L'Attaque des Titans - Partie 2 - L'arc du choc des titans - Actualité manga
Dossier manga - L'Attaque des Titans - Partie 2 - L'arc du choc des titans

Un arc qui se lit deux fois


L'Attaque des Titans est l'une de ces œuvres dont la relecture prend un tout autre sens. Car dès le début (c'est à dire sur les toutes premières cases du manga), Hajime Isayama introduit des séquences qui prendront leur sens véritable bien des volumes plus tard, si ce n'est à la toute fin de la série. Ce que nous allons dire pourra donc s'appliquer, à plus grande échelle, à l'ensemble du manga. Toutefois, il est intéressant d'observer comment s'apprécie cet arc du choc des titans, sur les deux lectures qu'un lecteur peut avoir de celui-ci.

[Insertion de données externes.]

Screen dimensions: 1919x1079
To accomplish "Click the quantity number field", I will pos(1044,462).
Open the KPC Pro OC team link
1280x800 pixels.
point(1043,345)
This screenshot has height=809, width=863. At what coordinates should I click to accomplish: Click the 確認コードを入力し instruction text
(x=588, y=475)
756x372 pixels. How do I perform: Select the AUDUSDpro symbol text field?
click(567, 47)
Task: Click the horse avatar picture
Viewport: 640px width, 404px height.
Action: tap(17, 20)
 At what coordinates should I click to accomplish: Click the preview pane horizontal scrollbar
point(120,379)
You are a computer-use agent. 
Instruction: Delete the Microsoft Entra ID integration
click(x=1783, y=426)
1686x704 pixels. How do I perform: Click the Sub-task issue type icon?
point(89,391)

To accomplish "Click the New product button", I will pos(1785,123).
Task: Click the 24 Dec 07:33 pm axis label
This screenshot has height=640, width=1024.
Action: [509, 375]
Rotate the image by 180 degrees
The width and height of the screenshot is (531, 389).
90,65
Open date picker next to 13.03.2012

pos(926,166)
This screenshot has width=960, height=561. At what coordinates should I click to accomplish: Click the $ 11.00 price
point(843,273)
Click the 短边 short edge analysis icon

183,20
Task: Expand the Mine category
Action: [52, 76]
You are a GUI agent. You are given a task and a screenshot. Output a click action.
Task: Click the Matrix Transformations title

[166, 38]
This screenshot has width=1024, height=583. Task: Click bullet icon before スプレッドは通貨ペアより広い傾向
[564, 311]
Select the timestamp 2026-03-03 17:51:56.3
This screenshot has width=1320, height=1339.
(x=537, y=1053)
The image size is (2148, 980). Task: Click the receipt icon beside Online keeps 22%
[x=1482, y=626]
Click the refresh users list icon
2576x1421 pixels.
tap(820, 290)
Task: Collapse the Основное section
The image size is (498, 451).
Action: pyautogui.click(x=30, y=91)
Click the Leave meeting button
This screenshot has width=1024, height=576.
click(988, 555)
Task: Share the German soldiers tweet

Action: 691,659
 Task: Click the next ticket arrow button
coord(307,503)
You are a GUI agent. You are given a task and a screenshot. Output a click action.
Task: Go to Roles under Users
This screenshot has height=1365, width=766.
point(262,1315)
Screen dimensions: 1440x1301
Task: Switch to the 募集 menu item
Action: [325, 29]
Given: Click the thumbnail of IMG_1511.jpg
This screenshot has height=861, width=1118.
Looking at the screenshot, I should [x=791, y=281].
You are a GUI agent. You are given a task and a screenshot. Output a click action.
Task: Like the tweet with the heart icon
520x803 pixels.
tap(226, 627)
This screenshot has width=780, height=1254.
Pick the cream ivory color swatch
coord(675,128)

La première fois est, logiquement, celle de la découverte. L'auteur créé, sur ces quelques tomes, une réelle fascination pour tout ce qui est introduit. Nous l'avons dit plus tôt, différents points tels que l'invasion soudaine de quelques titans dans l'enceinte de murs, pourtant non brisés, ou encore les objectifs mystérieux de Reiner et Bertholt ou tout simplement la vraie nature du titan bestial, viennent nous interpeller. Ainsi, de nombreux éléments de scénario sont placés, mais aussi des termes techniques. Qu'est-ce que l'Axe ? Nous ne le saurons que plus tard.. On se questionne logiquement sur tous ces éléments sans savoir où ils nous mèneront, car l'intrigue est loin d'être résolue. Plusieurs réactions peuvent donc émaner de cette première lecture. Certains seront interloqués, et pourraient même se demander si l'auteur sait réellement où il va avec tant de mystères soulevés. A juste titre, car il n'est pas rare de lire une œuvre riche en promesse, mais dont l'intrigue ne résoudra finalement pas tous ses mystères. Les raisons peuvent être multiples : Arrêt soudain de la série ou la trop grande ambition d'un auteur qui ne parvient pas à honorer sa part du contrat. Néanmoins, Hajime Isayama n'est pas de ceux-là. A côté, certains seront purement émerveillés par cette aura lourde de non-dits, et avec la curiosité d'apprécier la manière dont l'ensemble se reliera, et comment cette immense intrigue sera résolue. Cette solidification du scénario sera bel et bien faite... Mais pas immédiatement. Chaque arc y allant de ses petites informations jusqu'à la grande vérité dévoilée en fin de première partie du récit, il y a tout un puzzle narratif qui se met en place petit à petit.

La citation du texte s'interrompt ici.